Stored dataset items
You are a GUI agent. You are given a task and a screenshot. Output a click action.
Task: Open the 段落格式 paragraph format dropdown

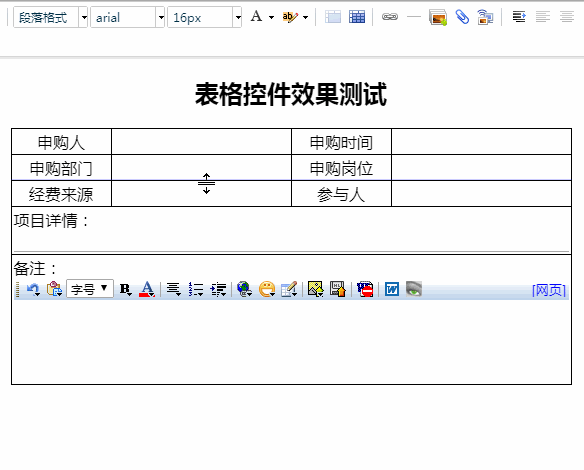pyautogui.click(x=51, y=18)
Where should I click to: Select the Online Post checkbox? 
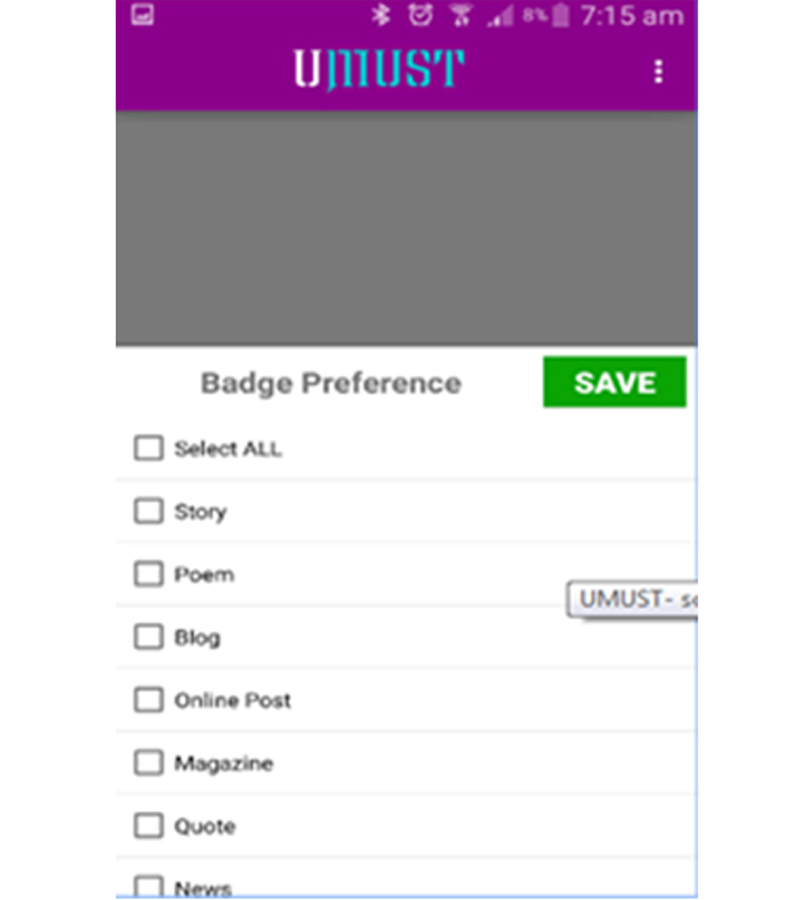[x=149, y=700]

Exercise description
Reproduce nothing but the lines that run from the line containing "Where should I" through the last line of the records, inclusive. Omit the pictures.

Answer section
Where should I click to: Select the Online Post checkbox? 
[x=149, y=700]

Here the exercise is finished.